Nesse sentido, em cumprimento do despacho do Vereador do Pelouro do Ordenamento do Território e Urbanismo de 4 de Setembro de 2019, no exercício das competências delegadas pelo Presidente da Câmara Municipal em 17/10/2017, e conforme determinado, por despacho do Vereador de 02/10/2020, fica notificada que irá dar-se sequência à ordem de demolição, ficando a posse administrativa do imóvel para execução dos referidos trabalhos a levar a cabo pela firma F., Lda., nos termos do artº 107º do Regime Jurídico da Urbanização e Edificação, reagendada para o próximo dia 4 de Novembro do corrente ano, pelas 9.00 horas, (…)”;
15. Em 14/07/2020 a requerente, na qualidade de autora, deu entrada de petição inicial de ação administrativa contra o Município (...), a que coube o nº 223/20.6BEMDL, formulando, a final, o seguinte pedido (cfr. petição inicial a fls. 4-31 autos principais):
“Face a todo o exposto, deverão os despachos impugnados ser declarados nulos, ou se assim não se entender anulados, por erro sobre os pressupostos de facto e violação dos Princípios e normas supra invocadas, com as legais consequências.
Nestes termos e nos melhores de direito, deve a presente ação ser julgada provada e procedente e, por via disso:
Declarar-se nulo ou anulado os despachos proferidos pelo Vereador do Ordenamento do Território e Urbanismo e em consequência:
a) Relativamente ao anexo 2, declarar-se plenamente válida a licença, já concedida e liquidada pela aqui autora em 07-03-2008, correspondente ao Alvará de Obras de Construção de obras nº 98/08, com as devidas e legais consequências
b) Caso assim não se entenda, relativamente ao anexo 2 (Processo nº 352/19), ser o réu Condenado à prática de ato legalmente devido, ou seja a emitir decisão de deferimento, do pedido de legalização apresentado pela autora.
c) Ser também o réu condenado abster-se de realizar a demolição do anexo 2, agendada para o dia 10 de Julho do corrente ano, pelo que o processo de demolição deverá ficar a aguardar pela decisão do presente processo.

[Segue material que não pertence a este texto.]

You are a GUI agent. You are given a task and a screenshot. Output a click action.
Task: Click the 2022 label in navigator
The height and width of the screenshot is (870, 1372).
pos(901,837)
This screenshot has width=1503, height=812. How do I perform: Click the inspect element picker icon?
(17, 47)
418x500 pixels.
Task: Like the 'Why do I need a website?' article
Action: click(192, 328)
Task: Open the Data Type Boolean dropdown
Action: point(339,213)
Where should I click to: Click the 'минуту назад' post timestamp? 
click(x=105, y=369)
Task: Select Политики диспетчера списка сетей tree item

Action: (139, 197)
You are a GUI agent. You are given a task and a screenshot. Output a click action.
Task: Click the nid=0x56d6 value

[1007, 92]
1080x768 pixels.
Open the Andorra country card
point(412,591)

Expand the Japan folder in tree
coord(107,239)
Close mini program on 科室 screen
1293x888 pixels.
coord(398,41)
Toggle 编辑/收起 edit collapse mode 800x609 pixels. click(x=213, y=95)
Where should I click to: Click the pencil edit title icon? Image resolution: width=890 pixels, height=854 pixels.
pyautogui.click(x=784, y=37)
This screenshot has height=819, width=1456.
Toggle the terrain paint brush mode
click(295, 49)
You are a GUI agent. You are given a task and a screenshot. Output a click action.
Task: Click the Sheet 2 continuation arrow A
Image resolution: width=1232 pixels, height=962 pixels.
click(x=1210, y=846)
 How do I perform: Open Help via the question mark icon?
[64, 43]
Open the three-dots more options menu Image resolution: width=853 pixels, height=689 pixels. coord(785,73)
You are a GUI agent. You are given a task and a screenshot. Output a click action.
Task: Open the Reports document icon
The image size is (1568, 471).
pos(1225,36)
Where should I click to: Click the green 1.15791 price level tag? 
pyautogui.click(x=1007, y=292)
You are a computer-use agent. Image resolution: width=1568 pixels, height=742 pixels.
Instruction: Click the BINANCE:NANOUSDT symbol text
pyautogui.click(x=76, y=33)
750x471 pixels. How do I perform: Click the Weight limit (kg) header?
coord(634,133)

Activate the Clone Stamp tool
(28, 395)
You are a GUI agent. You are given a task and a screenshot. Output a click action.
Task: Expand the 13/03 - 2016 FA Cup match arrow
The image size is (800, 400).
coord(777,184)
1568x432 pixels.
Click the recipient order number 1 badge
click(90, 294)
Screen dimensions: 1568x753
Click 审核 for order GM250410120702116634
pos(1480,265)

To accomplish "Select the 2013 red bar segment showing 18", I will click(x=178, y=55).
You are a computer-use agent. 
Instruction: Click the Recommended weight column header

d) Relativamente ao anexo 1 (processo 551/19) ser o réu condenado, à prática de ato legalmente devido, ou seja a emitir decisão de deferimento, do pedido de legalização apresentado.”;
16. O Município (...) foi citado para os autos principais – nº 223/20.6BEMDL no dia 20/07/2020 (cfr. fls. 127-128 e 130 dos autos principais);
17. O requerimento inicial relativo à presente providência cautelar foi apresentado no dia 27/10/2020 (cfr. fls. 1-3).

IV – Do Direito
No que ao direito concerne, e no que aqui releva, discorreu-se na decisão recorrida:
“Constitui objeto do presente processo aferir se deve ser decretada a suspensão de eficácia do ato administrativo praticado pela entidade requerida e consubstanciado na decisão que determinou a demolição do prédio da requerente, denominado anexo 2, ao abrigo do disposto no artigo 106º, nº 1 do Regime Jurídico da Urbanização e Edificação (RJUE).
No caso dos autos, está, portanto, em causa, o despacho de 04/09/2019 que determinou a “(…) a demolição voluntária das obras levadas a efeito (três anexos), conforme o disposto no nº 1 do artº 106º do Decreto-Lei 55/99 de 16 de Dezembro, alterado e republicado pelo Decreto-Lei 136/2014 de 9 de Setembro” (cfr. ponto 5 do probatório) e as subsequentes notificações do agendamento dessa demolição para os dias 29/10/2019, 12/12/2019, 14/07/2020, 10/09/2020 e 04/11/2020 (cfr. factos provados nº 5, 7, 11, 12 e 14).
Importa, assim, antes de mais, indagar o que prevê, a este respeito, o RJUE.
Sob a epígrafe “Ação administrativa especial”, que no contexto da unificação das formas de ação operada pelo Decreto-Lei nº 215-G/2015 de 2 de Outubro, deve ser lida como “Ação administrativa”, dispõe o artigo 115º do RJUE que:
“1- A ação administrativa especial dos atos previstos no artigo 106º tem efeito suspensivo.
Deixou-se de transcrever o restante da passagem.